Garreau's last scenario, Prevail, extols the human knack for muddling through--"the ability of ordinary people facing overwhelming odds to rise to the occasion because it is the right thing." The defining characteristic of the Prevail Scenario is that human beings are picking and choosing their futures in an effective manner. The main representative selected for this scenario is Jaron Lanier (the guy with the large collection of musical instruments). Lanier dreams of creating more ways for people to share their thoughts and experiences, and he is fond of pointing out that faster computer hardware does not necessarily lead to equivalent improvements in the usefulness of the software that runs on the computers.
In the final chapter, Garreau asks: "Will we forever keep mum about our obviously intense desire to break the bonds of mortality? Or should we lift the taboo and start dealing with it?" His implied answer is yes. He then asks, "Shall we be bashful about these lines we are crossing because we do not have a way to make them meaningful?" At this point, Garreau has a constructive proposal: let's create some new rituals.

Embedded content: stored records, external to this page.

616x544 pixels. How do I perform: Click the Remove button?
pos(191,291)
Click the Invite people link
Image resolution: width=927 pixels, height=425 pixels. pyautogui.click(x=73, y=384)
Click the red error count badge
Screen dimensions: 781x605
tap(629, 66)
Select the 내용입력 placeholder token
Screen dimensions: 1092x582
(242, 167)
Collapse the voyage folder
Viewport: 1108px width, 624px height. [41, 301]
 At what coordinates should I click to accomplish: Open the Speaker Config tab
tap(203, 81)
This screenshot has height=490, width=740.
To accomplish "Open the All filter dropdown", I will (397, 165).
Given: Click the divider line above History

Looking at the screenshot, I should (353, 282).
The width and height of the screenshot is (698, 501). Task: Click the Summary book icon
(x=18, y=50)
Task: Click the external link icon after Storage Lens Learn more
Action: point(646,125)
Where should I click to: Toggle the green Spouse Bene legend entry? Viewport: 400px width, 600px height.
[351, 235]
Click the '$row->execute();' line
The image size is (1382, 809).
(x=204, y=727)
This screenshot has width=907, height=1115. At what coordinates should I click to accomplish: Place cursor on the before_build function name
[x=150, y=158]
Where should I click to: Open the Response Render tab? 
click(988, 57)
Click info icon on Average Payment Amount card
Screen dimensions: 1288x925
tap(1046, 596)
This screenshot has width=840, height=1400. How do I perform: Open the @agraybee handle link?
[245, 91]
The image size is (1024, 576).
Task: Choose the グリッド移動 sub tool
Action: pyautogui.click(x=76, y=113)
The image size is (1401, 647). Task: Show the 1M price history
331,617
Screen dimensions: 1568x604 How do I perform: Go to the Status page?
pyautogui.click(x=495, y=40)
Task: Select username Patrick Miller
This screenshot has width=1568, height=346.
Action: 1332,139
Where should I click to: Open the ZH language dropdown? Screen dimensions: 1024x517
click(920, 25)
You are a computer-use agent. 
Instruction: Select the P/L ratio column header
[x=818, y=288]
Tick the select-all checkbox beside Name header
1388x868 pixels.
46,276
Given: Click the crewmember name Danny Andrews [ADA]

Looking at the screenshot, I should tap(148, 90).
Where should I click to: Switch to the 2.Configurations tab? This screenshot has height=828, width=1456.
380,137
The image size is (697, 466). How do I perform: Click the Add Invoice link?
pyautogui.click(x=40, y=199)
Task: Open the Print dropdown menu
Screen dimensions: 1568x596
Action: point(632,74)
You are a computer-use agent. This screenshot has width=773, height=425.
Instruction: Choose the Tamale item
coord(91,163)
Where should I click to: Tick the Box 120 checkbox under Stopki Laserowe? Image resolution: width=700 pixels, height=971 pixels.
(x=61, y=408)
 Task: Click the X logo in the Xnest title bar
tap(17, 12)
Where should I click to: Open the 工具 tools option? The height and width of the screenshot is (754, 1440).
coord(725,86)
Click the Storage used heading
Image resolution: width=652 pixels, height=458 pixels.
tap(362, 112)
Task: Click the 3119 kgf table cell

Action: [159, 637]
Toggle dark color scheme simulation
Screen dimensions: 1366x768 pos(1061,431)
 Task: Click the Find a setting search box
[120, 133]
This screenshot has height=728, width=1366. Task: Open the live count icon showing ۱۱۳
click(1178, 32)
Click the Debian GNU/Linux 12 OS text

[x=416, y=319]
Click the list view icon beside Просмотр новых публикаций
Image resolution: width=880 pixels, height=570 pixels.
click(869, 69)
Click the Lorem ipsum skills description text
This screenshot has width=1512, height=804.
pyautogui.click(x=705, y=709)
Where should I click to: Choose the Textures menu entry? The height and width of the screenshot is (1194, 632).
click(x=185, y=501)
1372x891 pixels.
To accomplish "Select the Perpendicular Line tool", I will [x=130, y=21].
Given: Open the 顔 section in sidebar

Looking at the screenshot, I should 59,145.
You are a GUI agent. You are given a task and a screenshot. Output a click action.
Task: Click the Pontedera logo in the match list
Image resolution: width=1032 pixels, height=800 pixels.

Perhaps, he suggests, we should have "a liturgy of life everlasting as a person receives her first cellular age-reversal workup." Why not indeed?
In the meantime, there is still some work left to do in the laboratories. If we develop the cure for aging in a timely fashion, while steering clear of the disasters that Joy and others have foretold, we may one day get to enjoy indefinite life spans with much improved physical and mental capacities--and some cracking new ceremonies, too.